[EXCERPT TO READ]
········
Of the miscellaneous stories in which Mr Kipling surrenders utterly to
this later theme perhaps the most memorable is _An Habitation Enforced_
from _Actions and Reactions_. Here we are in quite another plane of
authorship from that in which we have moved in the tales of India.
There is a wide difference between _The Return of Imray_--to take one
of the most skilful tales of India--and _An Habitation Enforced_. _The
Return of Imray_ betrays the conscious resolution of a clever man of
letters to make the most effective use of good material. But _An
Habitation Enforced_ is the spontaneous gesture of pure feeling. The
Indian stories are ingenious and well managed. Their point is made.
Their workmanship is excellent. Atmospheres and impressions are
cunningly arranged. But they very rarely succeed in carrying the
reader as the reader is carried upon this later tide.
········
[GIVEN ENTRIES]
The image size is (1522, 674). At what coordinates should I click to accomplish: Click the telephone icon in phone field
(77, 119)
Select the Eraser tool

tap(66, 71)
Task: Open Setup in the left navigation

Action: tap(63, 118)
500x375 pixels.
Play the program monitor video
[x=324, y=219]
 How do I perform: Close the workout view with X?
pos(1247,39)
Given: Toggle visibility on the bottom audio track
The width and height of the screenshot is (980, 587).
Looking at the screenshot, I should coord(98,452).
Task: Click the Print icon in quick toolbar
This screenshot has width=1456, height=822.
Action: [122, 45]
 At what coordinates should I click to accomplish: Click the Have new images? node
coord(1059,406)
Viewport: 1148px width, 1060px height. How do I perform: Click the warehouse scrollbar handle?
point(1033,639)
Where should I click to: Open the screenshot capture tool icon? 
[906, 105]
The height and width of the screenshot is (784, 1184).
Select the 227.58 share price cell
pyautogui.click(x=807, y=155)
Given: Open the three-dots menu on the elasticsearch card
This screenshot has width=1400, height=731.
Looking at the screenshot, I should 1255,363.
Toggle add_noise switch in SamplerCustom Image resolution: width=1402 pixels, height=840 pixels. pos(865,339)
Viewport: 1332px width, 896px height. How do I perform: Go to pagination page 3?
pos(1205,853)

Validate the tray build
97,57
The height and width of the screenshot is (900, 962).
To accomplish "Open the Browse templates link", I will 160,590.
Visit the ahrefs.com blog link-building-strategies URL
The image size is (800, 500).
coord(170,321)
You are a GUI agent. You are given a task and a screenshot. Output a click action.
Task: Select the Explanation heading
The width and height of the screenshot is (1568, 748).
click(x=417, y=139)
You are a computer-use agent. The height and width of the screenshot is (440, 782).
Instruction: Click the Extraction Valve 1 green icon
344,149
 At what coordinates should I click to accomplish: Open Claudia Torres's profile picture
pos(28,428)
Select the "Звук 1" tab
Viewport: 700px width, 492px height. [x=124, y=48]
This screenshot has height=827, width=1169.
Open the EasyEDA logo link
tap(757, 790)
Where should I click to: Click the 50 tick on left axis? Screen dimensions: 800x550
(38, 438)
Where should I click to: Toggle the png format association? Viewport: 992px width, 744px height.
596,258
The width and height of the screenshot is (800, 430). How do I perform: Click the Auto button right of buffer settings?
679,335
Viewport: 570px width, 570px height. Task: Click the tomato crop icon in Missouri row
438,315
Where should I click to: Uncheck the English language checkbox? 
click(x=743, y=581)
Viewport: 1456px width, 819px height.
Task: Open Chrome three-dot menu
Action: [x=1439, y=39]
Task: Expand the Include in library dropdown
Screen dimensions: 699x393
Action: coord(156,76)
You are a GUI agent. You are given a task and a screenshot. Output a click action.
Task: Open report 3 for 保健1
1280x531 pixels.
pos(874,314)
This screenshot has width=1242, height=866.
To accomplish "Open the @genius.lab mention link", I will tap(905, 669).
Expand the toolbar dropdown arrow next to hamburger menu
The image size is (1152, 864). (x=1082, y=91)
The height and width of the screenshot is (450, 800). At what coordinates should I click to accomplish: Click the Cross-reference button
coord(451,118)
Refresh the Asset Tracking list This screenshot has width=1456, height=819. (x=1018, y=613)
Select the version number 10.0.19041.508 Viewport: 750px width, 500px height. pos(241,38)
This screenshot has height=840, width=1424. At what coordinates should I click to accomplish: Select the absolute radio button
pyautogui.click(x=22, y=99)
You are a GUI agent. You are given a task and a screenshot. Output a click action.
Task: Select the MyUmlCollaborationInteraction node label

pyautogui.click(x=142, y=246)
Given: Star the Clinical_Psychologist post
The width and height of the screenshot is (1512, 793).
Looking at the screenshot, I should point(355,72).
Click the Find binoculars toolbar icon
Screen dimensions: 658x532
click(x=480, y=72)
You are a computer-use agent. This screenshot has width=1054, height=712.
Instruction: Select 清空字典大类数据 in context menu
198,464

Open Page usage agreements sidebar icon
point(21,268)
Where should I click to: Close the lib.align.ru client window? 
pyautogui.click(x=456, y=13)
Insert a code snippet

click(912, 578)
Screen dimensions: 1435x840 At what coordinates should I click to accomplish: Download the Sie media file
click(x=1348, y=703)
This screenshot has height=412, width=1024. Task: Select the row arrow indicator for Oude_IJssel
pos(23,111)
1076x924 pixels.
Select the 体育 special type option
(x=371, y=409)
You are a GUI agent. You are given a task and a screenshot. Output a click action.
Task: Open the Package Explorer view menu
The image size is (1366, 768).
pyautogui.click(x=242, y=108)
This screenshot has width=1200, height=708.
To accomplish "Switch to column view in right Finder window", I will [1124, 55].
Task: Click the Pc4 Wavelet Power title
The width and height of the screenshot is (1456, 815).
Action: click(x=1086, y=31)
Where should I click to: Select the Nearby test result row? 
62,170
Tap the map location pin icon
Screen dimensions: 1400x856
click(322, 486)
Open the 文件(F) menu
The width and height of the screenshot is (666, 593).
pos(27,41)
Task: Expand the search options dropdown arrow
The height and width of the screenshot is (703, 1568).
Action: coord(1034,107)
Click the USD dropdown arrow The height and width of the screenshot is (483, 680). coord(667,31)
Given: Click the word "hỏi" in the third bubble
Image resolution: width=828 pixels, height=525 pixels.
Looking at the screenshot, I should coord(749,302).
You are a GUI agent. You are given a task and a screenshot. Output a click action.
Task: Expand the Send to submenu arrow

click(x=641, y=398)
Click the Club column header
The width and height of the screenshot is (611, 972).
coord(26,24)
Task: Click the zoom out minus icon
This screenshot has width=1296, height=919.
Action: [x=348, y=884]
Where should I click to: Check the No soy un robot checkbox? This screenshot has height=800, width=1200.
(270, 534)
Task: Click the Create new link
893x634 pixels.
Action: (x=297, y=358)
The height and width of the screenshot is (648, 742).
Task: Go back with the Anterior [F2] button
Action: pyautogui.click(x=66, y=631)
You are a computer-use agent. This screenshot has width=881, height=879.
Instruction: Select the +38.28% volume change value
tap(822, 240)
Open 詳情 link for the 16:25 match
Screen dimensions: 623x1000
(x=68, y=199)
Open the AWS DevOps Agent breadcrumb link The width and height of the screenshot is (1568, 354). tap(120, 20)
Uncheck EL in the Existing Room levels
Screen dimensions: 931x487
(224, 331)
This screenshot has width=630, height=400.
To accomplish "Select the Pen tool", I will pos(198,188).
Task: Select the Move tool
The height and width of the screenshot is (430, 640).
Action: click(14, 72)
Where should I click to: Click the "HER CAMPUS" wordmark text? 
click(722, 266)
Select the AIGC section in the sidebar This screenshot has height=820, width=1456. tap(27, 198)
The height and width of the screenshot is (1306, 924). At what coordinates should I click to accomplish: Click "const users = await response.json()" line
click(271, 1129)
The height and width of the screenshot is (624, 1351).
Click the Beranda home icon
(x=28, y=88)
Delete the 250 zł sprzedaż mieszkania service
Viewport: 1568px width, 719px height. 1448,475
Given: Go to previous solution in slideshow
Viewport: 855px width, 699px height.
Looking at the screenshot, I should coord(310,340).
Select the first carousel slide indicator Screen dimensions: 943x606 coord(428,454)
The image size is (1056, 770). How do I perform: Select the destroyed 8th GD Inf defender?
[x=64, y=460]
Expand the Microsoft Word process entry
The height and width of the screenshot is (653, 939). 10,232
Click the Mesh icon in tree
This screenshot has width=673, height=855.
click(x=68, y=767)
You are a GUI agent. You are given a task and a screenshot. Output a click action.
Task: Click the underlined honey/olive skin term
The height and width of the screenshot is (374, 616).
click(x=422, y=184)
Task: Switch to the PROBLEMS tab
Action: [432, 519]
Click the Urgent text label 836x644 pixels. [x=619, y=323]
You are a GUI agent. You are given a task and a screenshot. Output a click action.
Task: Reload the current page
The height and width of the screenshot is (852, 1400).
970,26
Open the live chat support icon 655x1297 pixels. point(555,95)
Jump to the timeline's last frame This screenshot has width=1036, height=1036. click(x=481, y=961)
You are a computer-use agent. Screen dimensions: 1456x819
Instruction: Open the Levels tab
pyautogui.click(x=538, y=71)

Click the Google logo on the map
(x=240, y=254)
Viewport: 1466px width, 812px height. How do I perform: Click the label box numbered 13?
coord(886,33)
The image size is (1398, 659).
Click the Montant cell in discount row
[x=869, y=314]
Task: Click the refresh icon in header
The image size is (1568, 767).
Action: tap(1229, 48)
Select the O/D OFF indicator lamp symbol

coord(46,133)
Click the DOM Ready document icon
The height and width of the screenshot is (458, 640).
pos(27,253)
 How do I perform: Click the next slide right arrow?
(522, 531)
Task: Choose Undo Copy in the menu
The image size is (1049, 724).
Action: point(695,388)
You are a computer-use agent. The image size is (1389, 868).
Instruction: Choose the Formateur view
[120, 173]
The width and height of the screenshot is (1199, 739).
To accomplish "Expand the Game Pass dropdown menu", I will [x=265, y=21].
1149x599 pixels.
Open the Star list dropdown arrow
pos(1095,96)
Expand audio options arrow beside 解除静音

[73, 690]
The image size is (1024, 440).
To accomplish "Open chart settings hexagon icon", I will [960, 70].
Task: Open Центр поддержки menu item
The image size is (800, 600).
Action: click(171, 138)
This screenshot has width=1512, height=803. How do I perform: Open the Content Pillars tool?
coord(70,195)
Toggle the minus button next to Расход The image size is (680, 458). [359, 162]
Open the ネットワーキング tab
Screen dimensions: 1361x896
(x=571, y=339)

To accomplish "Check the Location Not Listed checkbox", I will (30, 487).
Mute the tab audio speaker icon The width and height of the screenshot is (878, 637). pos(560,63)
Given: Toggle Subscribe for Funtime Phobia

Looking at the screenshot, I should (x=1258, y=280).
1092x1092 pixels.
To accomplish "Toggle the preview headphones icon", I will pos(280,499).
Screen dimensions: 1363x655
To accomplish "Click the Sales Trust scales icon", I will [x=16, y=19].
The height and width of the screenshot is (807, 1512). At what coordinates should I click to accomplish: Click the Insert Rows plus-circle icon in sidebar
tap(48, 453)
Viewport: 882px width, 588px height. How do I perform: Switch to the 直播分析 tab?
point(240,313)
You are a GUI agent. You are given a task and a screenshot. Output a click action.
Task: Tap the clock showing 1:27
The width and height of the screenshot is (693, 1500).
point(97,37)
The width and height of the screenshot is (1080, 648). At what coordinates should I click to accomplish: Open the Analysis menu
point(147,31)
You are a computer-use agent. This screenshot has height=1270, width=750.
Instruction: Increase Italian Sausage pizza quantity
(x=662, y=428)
········
[TASKS TO PERFORM]
A. Answer these questions about the passage on Kipling's stories:
(i) From which collection does the text take _An Habitation Enforced_?
(ii) Which tale does the text offer as one of the most skilful tales of India?
(iii) What phrase does the text use for _An Habitation Enforced_ in the sentence that begins "But _An Habitation Enforced_"?
B. Render everything in the records from their start down to the line containing "[x=324, y=219]" as a JSON list of strings, one string per line, leaving out blank lines.

[RESULTS FOR EACH TASK]
A.
(i) _Actions and Reactions_
(ii) _The Return of Imray_
(iii) "the spontaneous gesture of pure feeling"

B.
[
  "The image size is (1522, 674). At what coordinates should I click to accomplish: Click the telephone icon in phone field",
  "(77, 119)",
  "Select the Eraser tool",
  "tap(66, 71)",
  "Task: Open Setup in the left navigation",
  "Action: tap(63, 118)",
  "500x375 pixels.",
  "Play the program monitor video",
  "[x=324, y=219]"
]